This 1 Quote on Sexual Brokenness Expanded My Understanding of How God’s Grace Works
In the summer of 2021, my category for grace was given new depth.
I was investigating the subject of sexual brokenness. Like many Christians of a certain era, how grace fits into sexual brokenness was more or less obscured. In fact, how grace fits within life beyond serving as a get out of jail free card was not always obvious.

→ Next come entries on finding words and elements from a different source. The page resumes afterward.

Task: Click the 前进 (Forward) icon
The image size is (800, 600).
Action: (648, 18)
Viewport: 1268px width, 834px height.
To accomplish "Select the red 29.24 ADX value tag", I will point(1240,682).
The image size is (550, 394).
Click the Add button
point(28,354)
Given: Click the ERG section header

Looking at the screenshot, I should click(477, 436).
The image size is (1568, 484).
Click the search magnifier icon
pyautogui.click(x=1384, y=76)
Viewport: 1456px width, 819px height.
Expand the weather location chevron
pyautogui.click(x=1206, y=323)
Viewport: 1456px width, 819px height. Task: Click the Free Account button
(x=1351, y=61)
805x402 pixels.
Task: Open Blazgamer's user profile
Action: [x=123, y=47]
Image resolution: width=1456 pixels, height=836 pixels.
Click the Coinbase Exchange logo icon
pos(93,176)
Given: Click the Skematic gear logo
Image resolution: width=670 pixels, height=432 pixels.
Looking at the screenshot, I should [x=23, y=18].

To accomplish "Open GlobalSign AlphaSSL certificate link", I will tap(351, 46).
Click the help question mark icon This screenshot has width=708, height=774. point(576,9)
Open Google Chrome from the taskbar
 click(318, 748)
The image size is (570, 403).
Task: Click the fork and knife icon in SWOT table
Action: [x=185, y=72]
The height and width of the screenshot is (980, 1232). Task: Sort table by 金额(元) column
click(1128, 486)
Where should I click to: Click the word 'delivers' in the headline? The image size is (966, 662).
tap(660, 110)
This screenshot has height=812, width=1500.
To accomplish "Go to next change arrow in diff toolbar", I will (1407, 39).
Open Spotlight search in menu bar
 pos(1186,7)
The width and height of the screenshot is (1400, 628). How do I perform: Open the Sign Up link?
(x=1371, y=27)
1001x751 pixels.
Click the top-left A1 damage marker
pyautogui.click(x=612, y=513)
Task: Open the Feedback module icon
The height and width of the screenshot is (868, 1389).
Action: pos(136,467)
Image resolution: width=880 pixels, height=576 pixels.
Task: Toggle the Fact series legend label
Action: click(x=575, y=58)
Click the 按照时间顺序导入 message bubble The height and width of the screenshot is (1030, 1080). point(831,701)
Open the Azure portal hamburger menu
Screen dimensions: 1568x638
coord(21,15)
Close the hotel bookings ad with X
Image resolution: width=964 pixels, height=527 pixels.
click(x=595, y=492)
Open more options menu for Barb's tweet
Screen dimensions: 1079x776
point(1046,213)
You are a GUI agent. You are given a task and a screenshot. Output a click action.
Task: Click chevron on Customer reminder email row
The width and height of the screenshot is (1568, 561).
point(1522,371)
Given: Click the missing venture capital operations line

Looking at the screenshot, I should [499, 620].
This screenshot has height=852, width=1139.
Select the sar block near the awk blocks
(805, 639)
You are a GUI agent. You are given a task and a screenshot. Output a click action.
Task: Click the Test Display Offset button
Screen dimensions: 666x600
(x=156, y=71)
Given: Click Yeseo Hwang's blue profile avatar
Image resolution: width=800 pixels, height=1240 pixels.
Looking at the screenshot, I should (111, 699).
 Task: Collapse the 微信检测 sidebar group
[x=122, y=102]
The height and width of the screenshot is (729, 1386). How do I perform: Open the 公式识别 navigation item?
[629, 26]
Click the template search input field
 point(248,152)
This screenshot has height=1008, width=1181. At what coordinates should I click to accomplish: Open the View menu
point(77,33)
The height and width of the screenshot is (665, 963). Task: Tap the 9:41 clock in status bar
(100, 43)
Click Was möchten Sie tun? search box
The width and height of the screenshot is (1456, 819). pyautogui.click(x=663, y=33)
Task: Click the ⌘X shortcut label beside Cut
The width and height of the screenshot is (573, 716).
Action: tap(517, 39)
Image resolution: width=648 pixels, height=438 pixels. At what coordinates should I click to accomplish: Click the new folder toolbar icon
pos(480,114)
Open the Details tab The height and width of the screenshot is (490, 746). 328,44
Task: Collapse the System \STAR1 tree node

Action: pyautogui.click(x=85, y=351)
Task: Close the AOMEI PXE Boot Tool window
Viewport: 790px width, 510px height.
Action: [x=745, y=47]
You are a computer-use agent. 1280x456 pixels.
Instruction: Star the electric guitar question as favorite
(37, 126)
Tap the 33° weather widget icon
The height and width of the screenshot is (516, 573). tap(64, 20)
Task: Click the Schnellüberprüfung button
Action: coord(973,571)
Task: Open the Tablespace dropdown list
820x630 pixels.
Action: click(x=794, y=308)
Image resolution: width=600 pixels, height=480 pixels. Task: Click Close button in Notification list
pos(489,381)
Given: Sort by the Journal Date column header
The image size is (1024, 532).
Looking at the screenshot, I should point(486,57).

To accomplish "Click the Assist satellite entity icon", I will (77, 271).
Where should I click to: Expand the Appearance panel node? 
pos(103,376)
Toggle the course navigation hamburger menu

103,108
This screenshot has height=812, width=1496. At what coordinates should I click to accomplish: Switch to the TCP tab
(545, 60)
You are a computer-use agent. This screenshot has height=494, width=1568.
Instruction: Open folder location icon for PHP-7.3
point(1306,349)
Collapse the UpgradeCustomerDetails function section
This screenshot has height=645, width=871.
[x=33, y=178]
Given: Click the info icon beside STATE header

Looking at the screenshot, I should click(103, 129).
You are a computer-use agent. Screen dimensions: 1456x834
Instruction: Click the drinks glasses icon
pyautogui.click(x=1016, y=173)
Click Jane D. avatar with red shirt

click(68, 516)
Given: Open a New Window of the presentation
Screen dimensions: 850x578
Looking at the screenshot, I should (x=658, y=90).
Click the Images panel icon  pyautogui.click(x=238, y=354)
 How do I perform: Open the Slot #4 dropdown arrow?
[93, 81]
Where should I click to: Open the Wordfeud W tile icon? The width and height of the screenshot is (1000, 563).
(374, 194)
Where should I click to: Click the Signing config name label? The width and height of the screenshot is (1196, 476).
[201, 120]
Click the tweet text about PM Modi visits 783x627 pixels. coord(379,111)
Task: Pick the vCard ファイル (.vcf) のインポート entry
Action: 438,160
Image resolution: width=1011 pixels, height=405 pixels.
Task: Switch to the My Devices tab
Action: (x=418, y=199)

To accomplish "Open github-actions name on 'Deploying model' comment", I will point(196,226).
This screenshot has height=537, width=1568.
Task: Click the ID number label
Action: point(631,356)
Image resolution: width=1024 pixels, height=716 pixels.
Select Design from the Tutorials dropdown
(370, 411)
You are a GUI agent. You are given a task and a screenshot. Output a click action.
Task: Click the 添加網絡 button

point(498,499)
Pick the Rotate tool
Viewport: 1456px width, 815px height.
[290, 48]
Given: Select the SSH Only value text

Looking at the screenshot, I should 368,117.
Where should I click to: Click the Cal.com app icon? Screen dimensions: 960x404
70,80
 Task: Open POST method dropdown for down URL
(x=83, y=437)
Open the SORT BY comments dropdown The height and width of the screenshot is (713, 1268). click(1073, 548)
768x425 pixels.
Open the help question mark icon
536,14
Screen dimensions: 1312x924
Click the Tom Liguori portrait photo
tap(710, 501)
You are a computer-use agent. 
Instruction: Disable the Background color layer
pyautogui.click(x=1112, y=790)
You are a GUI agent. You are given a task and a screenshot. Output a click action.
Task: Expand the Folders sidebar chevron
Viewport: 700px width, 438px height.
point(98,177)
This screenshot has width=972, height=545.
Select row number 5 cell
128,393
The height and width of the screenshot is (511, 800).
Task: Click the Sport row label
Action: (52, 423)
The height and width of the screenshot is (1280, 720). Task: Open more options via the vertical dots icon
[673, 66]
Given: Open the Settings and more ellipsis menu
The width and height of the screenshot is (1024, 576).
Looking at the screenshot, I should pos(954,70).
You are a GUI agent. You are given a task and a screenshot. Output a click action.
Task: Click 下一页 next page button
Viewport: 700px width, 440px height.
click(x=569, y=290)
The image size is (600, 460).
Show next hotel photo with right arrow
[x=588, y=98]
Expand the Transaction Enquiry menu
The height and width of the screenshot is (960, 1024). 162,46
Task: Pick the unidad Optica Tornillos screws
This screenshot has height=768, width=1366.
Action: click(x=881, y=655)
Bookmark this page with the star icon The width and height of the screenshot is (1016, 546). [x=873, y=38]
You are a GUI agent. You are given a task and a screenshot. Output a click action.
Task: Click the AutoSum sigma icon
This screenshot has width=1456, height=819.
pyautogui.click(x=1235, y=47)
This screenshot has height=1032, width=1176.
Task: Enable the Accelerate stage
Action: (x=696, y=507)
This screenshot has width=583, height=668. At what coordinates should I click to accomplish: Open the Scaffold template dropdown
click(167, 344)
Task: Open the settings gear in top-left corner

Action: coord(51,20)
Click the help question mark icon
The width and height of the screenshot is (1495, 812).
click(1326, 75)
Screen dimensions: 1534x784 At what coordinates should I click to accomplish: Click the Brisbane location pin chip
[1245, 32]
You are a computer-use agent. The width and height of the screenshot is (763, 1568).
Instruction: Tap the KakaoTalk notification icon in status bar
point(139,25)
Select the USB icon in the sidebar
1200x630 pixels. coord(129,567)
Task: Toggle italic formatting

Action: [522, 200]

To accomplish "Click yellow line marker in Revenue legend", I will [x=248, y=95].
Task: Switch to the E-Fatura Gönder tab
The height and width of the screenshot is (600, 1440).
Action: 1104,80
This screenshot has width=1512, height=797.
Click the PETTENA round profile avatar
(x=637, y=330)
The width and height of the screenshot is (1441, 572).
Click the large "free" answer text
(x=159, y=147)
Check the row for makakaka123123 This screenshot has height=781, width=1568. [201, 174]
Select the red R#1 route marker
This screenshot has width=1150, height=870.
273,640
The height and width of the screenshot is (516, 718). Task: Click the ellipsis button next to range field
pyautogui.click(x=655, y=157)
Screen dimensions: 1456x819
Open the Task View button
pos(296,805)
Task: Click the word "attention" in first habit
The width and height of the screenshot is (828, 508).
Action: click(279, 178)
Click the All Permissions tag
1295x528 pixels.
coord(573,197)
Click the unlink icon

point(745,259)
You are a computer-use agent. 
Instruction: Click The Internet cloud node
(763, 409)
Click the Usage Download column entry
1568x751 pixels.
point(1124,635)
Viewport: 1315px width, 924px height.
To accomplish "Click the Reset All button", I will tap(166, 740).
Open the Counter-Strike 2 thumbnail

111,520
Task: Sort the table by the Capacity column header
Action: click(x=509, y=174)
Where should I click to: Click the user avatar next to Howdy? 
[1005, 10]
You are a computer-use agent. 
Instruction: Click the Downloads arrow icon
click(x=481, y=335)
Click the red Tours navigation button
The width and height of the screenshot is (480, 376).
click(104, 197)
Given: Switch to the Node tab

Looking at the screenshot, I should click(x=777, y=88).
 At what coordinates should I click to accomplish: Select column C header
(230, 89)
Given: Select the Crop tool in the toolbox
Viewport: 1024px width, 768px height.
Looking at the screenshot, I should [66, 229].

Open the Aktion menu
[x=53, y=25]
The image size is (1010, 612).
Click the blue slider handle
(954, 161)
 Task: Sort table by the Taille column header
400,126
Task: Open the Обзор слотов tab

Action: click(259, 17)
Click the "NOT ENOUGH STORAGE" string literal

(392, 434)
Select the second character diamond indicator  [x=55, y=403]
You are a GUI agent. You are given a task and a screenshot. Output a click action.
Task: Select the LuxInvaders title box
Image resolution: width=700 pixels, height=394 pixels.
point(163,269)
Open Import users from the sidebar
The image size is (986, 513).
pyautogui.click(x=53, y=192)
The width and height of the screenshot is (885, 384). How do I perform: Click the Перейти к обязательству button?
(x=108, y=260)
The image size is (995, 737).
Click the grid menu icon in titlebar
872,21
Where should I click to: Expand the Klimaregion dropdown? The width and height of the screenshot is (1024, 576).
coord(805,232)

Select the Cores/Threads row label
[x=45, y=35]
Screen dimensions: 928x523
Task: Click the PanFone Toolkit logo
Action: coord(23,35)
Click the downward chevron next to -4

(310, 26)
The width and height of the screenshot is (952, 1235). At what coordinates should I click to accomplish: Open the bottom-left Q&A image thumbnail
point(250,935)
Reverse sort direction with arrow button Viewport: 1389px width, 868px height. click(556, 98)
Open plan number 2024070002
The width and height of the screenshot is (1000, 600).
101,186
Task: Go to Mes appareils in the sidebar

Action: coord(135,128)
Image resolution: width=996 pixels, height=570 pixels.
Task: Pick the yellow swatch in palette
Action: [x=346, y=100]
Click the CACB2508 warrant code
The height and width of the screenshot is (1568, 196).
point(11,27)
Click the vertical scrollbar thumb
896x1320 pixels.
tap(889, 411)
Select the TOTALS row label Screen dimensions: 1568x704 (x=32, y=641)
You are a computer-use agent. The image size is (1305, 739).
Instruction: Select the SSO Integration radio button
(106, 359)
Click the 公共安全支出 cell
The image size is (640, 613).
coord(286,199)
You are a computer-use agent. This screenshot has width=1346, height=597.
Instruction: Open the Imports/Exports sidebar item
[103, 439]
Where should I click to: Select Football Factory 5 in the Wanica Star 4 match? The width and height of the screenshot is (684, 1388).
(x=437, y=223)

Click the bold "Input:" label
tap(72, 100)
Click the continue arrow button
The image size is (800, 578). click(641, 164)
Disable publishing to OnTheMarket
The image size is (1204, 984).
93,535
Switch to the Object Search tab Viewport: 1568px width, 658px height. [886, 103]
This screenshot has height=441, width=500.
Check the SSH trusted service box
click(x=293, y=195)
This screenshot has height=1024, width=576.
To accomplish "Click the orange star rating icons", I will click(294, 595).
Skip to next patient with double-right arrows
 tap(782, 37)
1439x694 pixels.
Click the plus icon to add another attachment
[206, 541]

One short paragraph has guided me into a better, fuller way of living in grace:
Scripture is clear that God moves into human struggle, rather than teleporting us out of it. At the beginning of the Gospel of John, God moves so much into human struggle that he takes on our sarx — the New Testament word for the vulnerable, prone-to-sin form of flesh — and “moves into the neighborhood” (1:14, MSG). Our sexual brokenness is the geography of God’s arrival.
Jay Stringer. Unwanted: How Sexual Brokenness Reveals Our Way to Healing
It is in your sin, brokenness, and failure that you will learn the most about God, not in your victories and goodness.
Grace recreates
Whether in the realm of sexual brokenness, or any other kind of brokenness, grace recreates!
God ‘moves into the neighborhood,’ so to speak, rather than moving us out of it. Following Jesus into salvation doesn’t wipe away the past (or the present); it repurposes it, redirects it, and empowers it toward true wholeness.
And that is why it is at the very points of deepest brokenness that we come to know God most fully. Those bullet-scarred wastelands are where he grows gardens of grace.